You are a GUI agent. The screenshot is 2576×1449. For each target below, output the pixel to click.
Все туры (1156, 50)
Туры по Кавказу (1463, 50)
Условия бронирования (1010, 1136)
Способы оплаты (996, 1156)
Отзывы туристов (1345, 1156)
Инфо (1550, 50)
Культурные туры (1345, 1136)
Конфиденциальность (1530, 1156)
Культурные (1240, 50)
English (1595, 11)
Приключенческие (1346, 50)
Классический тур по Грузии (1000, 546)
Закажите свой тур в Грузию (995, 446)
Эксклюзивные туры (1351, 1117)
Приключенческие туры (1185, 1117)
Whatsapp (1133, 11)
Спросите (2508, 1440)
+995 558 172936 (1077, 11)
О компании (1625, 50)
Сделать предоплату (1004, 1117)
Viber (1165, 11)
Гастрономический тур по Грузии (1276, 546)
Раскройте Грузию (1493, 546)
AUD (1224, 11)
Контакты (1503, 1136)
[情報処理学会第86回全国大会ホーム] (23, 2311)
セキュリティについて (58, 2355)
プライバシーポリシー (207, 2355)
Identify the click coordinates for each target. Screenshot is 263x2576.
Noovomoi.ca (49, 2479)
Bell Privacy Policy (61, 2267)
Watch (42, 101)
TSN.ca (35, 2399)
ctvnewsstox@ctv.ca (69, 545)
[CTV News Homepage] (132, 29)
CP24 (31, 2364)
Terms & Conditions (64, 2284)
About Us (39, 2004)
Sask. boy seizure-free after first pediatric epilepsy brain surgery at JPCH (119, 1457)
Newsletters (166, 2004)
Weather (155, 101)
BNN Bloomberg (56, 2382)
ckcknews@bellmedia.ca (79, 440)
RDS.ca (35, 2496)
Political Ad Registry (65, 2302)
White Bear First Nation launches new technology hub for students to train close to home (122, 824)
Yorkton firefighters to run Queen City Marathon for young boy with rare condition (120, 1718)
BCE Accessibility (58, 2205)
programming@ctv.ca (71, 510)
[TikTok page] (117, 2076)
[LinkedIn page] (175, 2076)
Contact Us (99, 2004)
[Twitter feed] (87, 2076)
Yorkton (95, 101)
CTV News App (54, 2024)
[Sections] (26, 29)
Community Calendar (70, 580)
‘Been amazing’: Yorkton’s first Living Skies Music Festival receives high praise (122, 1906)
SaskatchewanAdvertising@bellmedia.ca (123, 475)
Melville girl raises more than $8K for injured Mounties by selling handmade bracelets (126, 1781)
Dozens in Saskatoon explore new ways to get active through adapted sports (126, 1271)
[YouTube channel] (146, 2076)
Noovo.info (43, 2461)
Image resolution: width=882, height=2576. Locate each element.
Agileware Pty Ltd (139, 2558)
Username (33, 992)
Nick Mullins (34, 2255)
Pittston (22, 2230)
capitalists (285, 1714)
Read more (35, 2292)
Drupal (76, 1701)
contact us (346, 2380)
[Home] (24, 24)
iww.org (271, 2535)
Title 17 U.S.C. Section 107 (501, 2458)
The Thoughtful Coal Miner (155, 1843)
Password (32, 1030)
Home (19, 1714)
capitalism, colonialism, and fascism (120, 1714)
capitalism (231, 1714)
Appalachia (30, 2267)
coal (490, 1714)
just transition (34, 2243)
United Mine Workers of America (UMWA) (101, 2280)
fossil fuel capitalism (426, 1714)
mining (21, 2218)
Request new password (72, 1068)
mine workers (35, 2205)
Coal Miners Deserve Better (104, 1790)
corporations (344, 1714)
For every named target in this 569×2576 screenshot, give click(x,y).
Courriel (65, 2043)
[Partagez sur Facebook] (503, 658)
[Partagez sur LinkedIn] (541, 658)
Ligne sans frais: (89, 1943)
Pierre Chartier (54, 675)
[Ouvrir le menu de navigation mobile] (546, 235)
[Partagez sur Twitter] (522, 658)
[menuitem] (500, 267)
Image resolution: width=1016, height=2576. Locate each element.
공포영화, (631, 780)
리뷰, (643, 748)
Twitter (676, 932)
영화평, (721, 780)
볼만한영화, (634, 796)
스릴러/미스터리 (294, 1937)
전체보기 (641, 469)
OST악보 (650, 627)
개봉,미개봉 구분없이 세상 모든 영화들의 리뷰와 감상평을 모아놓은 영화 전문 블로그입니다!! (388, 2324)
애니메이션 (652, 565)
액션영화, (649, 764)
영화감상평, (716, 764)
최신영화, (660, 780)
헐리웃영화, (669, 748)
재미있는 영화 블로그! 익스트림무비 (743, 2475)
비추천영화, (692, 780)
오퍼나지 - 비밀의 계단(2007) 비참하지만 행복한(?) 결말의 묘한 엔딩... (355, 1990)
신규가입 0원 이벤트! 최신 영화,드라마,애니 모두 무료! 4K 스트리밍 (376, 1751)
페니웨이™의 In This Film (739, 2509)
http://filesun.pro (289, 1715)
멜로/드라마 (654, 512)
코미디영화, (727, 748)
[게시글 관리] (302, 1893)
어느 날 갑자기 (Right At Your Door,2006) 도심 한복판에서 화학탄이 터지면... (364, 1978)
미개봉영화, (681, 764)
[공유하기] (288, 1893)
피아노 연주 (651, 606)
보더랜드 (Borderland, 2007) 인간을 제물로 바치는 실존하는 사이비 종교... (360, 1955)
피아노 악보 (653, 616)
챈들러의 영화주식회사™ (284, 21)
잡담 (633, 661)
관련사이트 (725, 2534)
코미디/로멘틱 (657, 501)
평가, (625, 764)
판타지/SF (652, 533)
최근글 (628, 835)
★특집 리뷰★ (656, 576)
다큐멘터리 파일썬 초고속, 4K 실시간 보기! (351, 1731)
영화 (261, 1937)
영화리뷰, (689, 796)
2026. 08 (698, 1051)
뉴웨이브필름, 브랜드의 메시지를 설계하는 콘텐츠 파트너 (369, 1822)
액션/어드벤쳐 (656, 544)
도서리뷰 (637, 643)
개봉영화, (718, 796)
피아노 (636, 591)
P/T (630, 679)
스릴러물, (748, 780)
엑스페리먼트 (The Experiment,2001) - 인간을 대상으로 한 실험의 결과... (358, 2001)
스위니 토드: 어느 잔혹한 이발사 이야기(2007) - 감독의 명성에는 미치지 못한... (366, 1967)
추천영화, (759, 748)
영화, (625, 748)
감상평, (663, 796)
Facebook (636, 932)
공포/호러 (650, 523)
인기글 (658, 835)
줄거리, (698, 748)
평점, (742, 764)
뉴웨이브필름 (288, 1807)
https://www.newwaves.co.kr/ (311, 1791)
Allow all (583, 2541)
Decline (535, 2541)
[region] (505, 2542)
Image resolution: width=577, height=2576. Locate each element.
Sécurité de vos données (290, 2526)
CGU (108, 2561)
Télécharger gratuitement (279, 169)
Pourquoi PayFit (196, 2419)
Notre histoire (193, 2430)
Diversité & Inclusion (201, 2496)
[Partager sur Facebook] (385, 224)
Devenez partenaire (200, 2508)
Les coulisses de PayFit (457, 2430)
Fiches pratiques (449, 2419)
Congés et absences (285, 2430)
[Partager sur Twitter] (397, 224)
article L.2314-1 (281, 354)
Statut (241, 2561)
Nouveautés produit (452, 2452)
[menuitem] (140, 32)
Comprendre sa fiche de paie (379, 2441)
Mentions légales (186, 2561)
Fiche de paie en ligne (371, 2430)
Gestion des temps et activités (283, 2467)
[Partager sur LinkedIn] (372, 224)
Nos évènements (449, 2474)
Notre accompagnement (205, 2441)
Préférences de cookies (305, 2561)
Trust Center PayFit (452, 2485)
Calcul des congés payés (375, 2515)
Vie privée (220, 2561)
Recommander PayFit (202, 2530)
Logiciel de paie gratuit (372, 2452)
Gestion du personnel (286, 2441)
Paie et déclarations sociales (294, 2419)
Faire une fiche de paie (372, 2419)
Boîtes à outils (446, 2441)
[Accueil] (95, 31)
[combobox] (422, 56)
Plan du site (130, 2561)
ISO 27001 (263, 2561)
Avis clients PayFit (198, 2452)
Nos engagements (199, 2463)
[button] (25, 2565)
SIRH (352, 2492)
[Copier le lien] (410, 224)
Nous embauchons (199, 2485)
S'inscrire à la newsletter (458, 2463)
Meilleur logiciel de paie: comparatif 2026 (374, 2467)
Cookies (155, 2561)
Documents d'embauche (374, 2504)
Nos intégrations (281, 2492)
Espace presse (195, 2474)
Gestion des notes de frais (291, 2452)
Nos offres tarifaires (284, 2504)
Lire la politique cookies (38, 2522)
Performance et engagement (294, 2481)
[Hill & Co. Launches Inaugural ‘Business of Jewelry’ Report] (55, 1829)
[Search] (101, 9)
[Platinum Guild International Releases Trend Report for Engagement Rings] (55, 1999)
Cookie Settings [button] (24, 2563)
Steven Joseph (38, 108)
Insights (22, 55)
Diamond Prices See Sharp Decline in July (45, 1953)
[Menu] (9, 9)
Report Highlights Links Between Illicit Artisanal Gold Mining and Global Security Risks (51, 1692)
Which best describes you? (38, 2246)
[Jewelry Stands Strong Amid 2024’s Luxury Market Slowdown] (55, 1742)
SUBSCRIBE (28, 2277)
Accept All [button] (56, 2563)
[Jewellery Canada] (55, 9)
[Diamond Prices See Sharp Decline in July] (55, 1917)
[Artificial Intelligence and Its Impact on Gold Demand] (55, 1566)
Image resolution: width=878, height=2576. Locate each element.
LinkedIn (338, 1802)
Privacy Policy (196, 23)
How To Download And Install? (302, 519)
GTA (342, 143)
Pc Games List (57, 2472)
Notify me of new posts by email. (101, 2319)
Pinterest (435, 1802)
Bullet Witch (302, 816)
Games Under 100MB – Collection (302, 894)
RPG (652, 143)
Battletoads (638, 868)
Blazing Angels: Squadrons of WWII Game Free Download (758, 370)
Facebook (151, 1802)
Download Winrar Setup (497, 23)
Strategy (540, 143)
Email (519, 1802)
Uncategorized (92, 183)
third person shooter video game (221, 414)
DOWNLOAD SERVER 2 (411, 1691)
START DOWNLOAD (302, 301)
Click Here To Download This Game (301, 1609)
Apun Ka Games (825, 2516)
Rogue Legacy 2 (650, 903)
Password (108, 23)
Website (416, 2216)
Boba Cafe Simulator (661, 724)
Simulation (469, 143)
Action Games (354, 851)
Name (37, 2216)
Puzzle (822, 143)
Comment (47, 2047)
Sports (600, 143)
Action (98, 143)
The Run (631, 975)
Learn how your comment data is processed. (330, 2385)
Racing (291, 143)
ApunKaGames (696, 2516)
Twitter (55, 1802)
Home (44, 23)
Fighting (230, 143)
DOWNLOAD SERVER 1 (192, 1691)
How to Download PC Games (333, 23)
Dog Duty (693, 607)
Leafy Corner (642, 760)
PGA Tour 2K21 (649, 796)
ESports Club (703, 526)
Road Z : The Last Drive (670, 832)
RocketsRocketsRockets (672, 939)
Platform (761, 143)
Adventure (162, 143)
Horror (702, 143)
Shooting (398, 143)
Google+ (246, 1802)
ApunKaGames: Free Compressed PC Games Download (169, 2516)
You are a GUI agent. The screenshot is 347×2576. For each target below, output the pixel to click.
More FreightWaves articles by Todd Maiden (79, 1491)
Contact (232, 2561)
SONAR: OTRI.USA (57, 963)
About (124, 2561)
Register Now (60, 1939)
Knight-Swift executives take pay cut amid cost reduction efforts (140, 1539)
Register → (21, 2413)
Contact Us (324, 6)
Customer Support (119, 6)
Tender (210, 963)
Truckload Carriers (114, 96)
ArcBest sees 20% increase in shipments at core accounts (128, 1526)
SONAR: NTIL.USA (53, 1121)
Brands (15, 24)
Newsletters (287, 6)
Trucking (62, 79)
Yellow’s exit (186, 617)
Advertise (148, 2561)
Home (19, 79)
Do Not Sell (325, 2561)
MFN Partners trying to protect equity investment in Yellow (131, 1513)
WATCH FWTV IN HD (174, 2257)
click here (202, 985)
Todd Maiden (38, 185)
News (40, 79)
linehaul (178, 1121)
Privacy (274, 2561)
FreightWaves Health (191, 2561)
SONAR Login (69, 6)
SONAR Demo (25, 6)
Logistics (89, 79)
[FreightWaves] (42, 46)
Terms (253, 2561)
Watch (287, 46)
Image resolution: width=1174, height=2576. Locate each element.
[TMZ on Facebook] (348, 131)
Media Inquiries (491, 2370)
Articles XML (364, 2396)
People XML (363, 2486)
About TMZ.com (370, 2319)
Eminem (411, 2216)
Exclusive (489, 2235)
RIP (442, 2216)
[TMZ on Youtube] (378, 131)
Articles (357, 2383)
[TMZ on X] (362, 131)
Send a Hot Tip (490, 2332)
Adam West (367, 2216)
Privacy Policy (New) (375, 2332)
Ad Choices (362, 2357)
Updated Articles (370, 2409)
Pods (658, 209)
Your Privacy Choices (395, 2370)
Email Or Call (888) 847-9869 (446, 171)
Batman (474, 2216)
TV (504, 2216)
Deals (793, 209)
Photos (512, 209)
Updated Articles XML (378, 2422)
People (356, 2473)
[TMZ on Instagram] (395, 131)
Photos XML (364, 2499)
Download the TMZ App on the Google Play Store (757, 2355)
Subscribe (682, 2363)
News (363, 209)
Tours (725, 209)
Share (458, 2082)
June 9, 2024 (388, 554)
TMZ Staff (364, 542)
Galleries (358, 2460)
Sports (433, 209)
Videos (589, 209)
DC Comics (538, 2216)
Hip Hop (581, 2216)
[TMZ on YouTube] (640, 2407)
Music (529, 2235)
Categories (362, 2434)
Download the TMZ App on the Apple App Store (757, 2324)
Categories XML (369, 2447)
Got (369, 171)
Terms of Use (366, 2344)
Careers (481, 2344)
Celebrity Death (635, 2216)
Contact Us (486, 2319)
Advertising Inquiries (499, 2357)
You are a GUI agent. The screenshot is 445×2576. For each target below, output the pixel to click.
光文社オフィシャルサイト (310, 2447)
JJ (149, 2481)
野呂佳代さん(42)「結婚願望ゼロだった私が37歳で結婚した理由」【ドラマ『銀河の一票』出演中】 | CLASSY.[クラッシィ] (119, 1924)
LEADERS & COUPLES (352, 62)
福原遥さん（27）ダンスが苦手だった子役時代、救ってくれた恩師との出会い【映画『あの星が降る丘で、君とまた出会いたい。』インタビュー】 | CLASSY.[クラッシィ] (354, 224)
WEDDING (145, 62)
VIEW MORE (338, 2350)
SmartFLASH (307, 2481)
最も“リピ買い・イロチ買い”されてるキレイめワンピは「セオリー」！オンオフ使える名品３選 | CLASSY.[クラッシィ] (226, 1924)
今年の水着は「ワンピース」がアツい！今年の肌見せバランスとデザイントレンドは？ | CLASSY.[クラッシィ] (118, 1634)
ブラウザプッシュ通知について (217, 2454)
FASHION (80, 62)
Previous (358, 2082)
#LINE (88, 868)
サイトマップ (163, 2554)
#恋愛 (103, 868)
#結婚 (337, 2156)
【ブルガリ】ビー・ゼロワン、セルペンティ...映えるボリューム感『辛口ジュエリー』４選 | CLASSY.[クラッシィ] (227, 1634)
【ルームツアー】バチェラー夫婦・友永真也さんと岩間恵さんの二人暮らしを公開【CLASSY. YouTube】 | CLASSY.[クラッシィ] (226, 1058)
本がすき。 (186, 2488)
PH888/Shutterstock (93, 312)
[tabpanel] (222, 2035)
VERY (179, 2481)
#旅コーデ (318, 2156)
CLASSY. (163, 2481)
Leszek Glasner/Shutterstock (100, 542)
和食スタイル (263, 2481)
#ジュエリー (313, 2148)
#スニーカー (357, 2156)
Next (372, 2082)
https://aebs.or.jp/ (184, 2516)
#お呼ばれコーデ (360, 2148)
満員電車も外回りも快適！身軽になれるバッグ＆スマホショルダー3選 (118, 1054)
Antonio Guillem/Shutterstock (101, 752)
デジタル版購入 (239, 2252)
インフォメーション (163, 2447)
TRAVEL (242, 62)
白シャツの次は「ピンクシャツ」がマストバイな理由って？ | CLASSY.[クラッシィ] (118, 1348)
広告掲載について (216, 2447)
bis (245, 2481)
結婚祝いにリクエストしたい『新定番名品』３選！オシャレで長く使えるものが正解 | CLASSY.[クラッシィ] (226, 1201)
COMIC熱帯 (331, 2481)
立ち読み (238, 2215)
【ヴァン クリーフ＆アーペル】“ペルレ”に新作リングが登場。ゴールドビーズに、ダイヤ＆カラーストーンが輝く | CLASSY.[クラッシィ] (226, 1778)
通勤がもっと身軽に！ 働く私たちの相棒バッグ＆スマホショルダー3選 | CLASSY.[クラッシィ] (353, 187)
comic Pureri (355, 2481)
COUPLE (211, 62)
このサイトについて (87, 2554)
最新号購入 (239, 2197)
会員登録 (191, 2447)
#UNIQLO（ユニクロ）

> _Task instructions_: Beginning at the top of the entries above, output each line exactly, and end with the line in which "Культурные туры (1345, 1136)" appears.

> _Solution below_:
You are a GUI agent. The screenshot is 2576×1449. For each target below, output the pixel to click.
Все туры (1156, 50)
Туры по Кавказу (1463, 50)
Условия бронирования (1010, 1136)
Способы оплаты (996, 1156)
Отзывы туристов (1345, 1156)
Инфо (1550, 50)
Культурные туры (1345, 1136)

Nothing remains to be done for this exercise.